Cassian's exceptional hearing, though slightly muffled by the Veil Corruption, was more than enough. He listened keenly as a distraught woman described her husband's demise: "His strength left him like water poured into dry ground. There were two small marks, no bigger than the thorn of a rose, on his neck."

Marks no bigger than a thorn. Cassian's jaw tightened. In his time, he had studied ancient folklore and had read enough on the subject of blood rituals and mythical beasts to recognize the pattern. This was not a beast driven by hunger and rage; this was a calculating predator.

He knocked once, a sharp, authoritative rap on the door.

The chief, a stout man named Stefan, opened the door cautiously. His eyes widened slightly at the sight of the lean, intense stranger. "Healer," Stefan acknowledged, his voice wary but laced with desperation. "I had forgotten you returned."

"The plague concerns me," Cassian stated, his Romanian slightly accented but firm. He stepped inside, his heightened senses immediately registering the metallic tang of dried blood beneath the floorboards and the stale scent of fear clinging to the air. The faint, high-pitched scratching of a rat in the ceiling was a distraction he forced himself to ignore.
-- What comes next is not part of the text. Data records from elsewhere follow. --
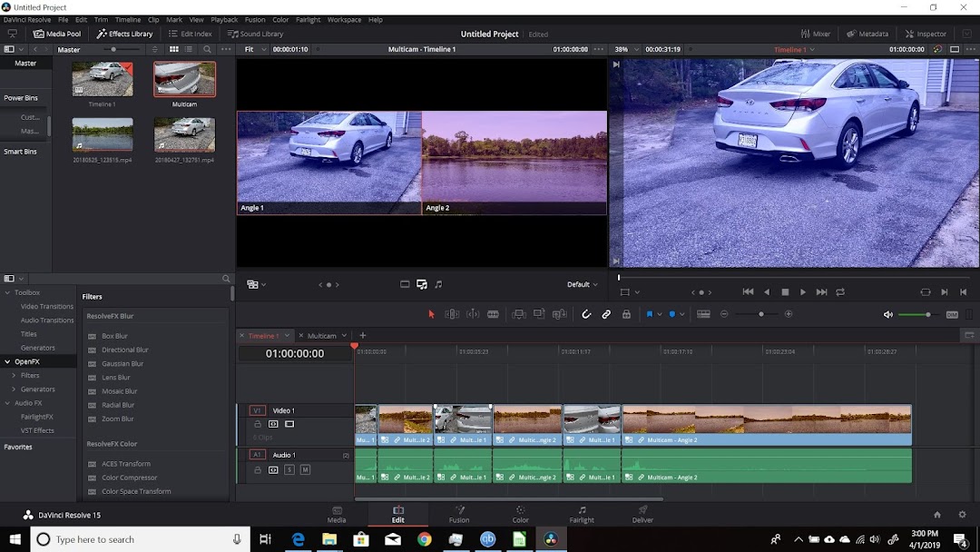Screen dimensions: 980x552
Task: Open the Sound Library panel
Action: (255, 34)
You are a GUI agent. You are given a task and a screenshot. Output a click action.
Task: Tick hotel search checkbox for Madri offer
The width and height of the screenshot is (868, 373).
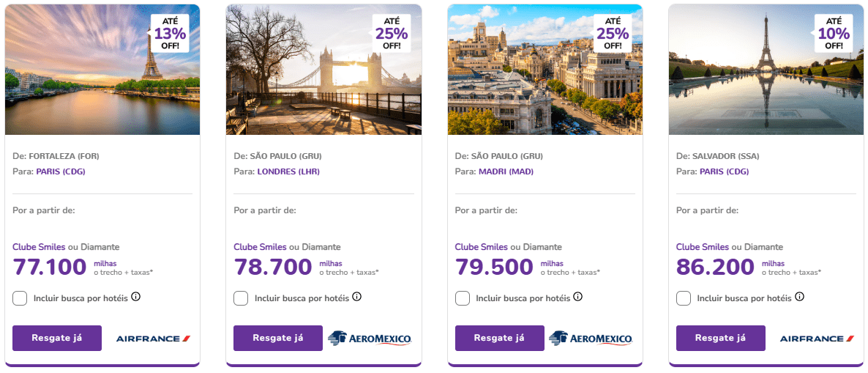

"It is worse than a plague," Stefan pleaded, gesturing to the distraught villagers huddled near the fire. "It takes only the strong. And there are no marks of fever. Only... the wasting."

Cassian's eyes swept over the faces. The fear was palpable, a heavy blanket of despair. "I have remedies that may ease the illness, but I must know its pattern," he said, using the cover of a healer to fish for details. "When did this wasting begin? Where do the victims vanish from?"
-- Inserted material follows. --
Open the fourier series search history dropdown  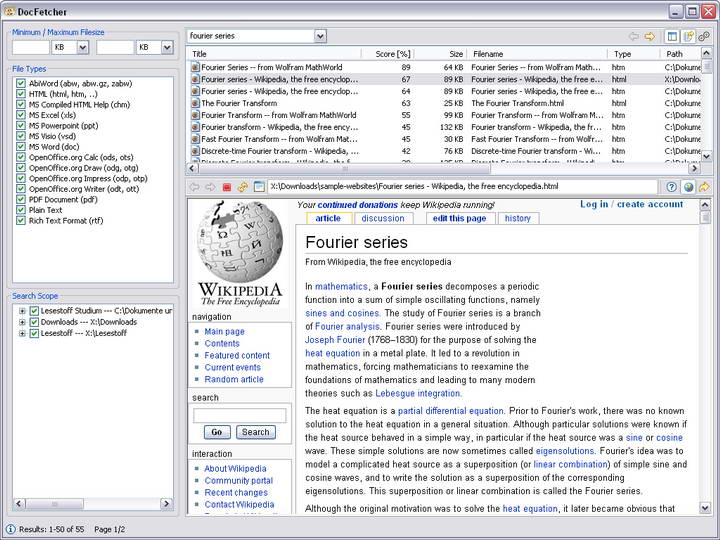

The villagers spoke quickly, tripping over each other in their fear: the attacks always happened between the second and third hour after moonrise, always targeting someone who was alone, or separated from the main group, often near the barns or the edge of the forest.

As Cassian listened, his ears caught a sound that was entirely separate from the frantic human voices and the crackling fire. It was incredibly faint, originating from the direction of the empty barn across the square—a sound that was both too quick and too soft to be a rat.

It was the delicate, barely audible snap of a small twig being stepped on, followed immediately by the whisper of dry earth being brushed clean.

It's here now, Cassian concluded. Listening.

The predator was not waiting for the cover of deepest night. It was drawn by the loud sounds of human distress. He had exposed the flock, and now the wolf—or, in this case, the creature that drank life—had come for the kill.

"I understand," Cassian said, his voice dropping to a low, commanding tone that instantly silenced the room. He didn't look at Stefan; his gaze was fixed on the chief's old musket leaning against the wall. "I will prepare my strongest remedy. But the night is upon us. You must all stay inside. Bolt your doors. Do not, under any circumstance, leave the light of the fire."

He turned and strode out, his heart rate spiking not from fear, but from the sudden, thrilling recognition of a hunt initiated. The sound was gone, but the impression remained. He moved toward the empty, dilapidated barn—the one shadow that felt hungry.